Refuge in Place

Sounds are different in recent weeks. The pandemic has cleared the days of accustomed noises. I heard my first airplane in weeks, though cars remain at a minimum in downtown Carmel. Though the restrictions are lifting, these are the quietest days anyone can remember in Carmel. More than Christmas or New Year’s Day. No dogs barking. No car alarms, no motorcycles, no buses panting and screeching to a halt. No brake sounds from trucks.  I can hear the ocean from a mile away. I had assumed world-wide calamities would be loud, with explosions, people shrieking in the streets. Then again, this disaster is mostly silent, people bidding their time at home.

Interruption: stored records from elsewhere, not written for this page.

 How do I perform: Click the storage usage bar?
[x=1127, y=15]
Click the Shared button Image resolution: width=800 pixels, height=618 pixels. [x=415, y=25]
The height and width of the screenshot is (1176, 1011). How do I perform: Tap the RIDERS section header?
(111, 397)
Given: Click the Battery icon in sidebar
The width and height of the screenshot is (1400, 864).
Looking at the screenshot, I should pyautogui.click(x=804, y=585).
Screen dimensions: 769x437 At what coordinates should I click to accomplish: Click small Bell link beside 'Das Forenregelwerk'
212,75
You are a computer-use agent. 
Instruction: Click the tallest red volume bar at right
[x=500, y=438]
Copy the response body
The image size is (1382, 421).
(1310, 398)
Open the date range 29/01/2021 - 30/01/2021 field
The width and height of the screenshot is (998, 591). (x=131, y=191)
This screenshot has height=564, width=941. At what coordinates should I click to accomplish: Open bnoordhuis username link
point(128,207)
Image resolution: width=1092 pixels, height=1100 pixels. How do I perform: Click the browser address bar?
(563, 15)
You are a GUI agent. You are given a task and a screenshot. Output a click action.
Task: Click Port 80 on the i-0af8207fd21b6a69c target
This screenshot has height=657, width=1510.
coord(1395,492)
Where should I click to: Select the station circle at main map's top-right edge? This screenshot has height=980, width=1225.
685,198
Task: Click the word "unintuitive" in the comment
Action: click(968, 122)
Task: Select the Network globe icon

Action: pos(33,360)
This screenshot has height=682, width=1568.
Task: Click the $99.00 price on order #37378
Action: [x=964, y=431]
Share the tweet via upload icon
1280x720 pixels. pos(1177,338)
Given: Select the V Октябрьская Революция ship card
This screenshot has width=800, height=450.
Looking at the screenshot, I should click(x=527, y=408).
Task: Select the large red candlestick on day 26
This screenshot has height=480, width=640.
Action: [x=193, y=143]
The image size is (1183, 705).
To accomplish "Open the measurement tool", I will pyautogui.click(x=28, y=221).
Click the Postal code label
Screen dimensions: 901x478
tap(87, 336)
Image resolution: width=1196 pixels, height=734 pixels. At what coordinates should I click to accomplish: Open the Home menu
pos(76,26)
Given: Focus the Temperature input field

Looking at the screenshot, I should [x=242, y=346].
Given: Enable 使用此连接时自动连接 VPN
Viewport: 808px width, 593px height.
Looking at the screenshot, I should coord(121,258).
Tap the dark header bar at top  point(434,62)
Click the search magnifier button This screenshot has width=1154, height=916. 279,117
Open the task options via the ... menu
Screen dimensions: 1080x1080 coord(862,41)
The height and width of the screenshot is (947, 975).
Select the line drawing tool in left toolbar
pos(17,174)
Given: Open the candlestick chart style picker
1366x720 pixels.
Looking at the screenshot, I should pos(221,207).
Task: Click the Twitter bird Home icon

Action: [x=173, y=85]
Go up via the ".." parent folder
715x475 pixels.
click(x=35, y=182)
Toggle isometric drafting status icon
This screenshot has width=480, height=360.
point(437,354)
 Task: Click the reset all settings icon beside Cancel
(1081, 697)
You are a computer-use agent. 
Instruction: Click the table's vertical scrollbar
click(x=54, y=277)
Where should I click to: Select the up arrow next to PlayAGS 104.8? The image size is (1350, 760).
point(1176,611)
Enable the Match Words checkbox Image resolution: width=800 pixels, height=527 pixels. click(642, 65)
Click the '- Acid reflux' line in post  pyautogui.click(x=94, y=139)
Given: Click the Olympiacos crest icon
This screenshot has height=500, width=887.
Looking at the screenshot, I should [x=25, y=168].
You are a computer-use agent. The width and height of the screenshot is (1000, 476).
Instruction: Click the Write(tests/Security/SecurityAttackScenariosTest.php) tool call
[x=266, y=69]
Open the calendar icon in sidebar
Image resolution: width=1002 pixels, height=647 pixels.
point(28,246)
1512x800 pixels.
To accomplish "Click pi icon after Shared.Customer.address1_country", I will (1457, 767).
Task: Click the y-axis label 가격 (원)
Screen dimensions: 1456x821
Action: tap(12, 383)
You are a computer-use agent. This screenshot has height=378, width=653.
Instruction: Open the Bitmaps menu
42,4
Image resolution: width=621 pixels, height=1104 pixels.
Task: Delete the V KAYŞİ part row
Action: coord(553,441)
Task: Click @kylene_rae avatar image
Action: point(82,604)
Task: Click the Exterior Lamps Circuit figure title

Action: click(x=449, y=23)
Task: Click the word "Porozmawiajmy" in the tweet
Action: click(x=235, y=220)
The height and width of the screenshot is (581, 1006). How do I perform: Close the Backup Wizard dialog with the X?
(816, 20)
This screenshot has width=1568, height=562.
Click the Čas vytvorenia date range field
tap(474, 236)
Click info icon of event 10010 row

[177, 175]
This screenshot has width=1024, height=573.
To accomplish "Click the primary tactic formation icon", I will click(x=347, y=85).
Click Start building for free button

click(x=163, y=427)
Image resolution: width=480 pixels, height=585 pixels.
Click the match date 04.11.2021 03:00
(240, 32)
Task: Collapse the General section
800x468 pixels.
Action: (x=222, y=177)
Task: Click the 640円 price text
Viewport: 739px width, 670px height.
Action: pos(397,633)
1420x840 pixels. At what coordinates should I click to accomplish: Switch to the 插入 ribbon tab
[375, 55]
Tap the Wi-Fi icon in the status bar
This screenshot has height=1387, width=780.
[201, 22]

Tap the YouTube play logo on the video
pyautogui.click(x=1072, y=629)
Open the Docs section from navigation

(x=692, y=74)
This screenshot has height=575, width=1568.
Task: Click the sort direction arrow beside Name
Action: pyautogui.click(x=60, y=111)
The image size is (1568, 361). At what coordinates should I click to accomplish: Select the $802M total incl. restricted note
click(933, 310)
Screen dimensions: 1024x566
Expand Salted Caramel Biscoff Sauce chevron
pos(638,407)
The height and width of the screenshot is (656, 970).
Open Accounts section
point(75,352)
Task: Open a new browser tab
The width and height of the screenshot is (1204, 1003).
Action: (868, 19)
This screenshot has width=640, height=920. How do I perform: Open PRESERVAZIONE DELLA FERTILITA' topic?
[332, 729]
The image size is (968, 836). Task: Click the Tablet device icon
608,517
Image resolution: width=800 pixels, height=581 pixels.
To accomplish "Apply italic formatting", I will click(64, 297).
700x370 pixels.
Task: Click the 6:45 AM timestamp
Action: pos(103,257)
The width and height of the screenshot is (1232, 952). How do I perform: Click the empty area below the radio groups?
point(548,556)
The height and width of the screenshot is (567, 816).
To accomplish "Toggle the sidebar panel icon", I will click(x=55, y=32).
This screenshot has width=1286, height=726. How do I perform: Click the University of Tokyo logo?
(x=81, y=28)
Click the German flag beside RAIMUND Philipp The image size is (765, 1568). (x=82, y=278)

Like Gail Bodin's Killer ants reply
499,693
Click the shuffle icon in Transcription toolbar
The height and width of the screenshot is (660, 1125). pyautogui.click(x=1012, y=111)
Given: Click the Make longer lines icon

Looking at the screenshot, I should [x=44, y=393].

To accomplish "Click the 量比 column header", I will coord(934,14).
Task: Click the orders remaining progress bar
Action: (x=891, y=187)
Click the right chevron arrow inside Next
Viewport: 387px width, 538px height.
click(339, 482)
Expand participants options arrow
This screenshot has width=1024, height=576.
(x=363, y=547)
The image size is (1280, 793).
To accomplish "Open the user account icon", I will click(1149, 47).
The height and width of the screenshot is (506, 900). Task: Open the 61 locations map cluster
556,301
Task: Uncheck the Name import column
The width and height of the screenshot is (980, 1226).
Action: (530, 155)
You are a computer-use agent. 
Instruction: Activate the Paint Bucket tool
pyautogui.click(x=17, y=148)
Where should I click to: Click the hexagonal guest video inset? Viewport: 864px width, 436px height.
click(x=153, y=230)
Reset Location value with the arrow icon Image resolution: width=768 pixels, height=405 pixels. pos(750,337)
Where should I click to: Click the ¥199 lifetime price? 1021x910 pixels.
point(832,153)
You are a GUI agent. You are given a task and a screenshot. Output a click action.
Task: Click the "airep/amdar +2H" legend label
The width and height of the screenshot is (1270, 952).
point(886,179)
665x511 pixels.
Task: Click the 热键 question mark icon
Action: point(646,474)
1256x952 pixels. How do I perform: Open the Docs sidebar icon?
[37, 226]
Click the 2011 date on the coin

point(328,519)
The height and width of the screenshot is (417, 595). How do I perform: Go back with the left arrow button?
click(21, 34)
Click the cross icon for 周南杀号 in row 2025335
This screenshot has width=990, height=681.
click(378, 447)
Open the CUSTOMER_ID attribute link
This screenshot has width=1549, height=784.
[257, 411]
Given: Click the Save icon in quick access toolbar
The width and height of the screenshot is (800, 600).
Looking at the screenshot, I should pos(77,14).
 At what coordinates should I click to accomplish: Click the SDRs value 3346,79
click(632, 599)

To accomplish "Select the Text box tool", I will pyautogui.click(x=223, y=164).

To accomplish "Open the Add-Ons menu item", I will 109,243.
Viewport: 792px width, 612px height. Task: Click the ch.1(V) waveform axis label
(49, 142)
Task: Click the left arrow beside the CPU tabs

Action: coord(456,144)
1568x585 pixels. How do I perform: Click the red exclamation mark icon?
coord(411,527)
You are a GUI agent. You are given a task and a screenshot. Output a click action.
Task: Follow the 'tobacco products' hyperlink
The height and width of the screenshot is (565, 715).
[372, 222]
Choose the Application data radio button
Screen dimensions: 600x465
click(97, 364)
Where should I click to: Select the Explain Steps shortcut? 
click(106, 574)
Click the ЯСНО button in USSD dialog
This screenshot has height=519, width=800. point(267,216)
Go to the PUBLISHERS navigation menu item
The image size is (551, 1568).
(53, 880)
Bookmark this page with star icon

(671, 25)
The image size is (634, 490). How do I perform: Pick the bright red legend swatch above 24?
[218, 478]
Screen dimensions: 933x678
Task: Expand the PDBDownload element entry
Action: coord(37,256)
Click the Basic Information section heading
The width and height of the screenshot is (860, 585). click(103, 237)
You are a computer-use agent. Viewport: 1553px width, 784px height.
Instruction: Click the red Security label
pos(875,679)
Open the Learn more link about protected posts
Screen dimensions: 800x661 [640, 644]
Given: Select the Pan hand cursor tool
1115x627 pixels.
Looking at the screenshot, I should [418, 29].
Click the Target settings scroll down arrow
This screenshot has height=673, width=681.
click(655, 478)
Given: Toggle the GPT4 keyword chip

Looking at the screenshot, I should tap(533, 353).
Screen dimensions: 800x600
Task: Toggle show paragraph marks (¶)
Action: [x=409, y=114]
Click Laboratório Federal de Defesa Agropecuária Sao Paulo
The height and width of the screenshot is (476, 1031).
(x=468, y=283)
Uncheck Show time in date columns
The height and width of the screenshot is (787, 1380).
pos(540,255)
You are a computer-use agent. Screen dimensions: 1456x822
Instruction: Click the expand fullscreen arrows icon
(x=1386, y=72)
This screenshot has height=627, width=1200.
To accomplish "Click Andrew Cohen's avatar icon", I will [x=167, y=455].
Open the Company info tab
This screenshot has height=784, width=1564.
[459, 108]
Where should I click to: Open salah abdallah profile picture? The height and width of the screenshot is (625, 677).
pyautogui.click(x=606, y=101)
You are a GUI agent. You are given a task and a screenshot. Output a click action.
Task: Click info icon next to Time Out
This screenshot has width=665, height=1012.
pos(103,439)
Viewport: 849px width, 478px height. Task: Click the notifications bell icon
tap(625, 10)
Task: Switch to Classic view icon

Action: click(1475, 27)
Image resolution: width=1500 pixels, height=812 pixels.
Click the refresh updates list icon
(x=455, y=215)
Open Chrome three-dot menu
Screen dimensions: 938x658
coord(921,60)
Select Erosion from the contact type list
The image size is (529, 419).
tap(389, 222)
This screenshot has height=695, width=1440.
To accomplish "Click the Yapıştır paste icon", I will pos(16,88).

Still, it remains a bewildering sensation to discern you are living through a momentous occurrence. The unreality wearing facemasks in Safeway or the fear of touching someone. How Sunday feels like Friday and Wednesday feels like Monday. How times and days blur together. And how each day feels like something coming undone. How the virus shaded into something older and more distant, a condition of estrangement and helplessness. Suddenly, where one shelters-in-place is the new epicenter of existence.  Before COVID-19 home was more of a stop-over. A place on the way to somewhere else. Now the place where we find ourselves is both a refuge and a dwelling of limitations.  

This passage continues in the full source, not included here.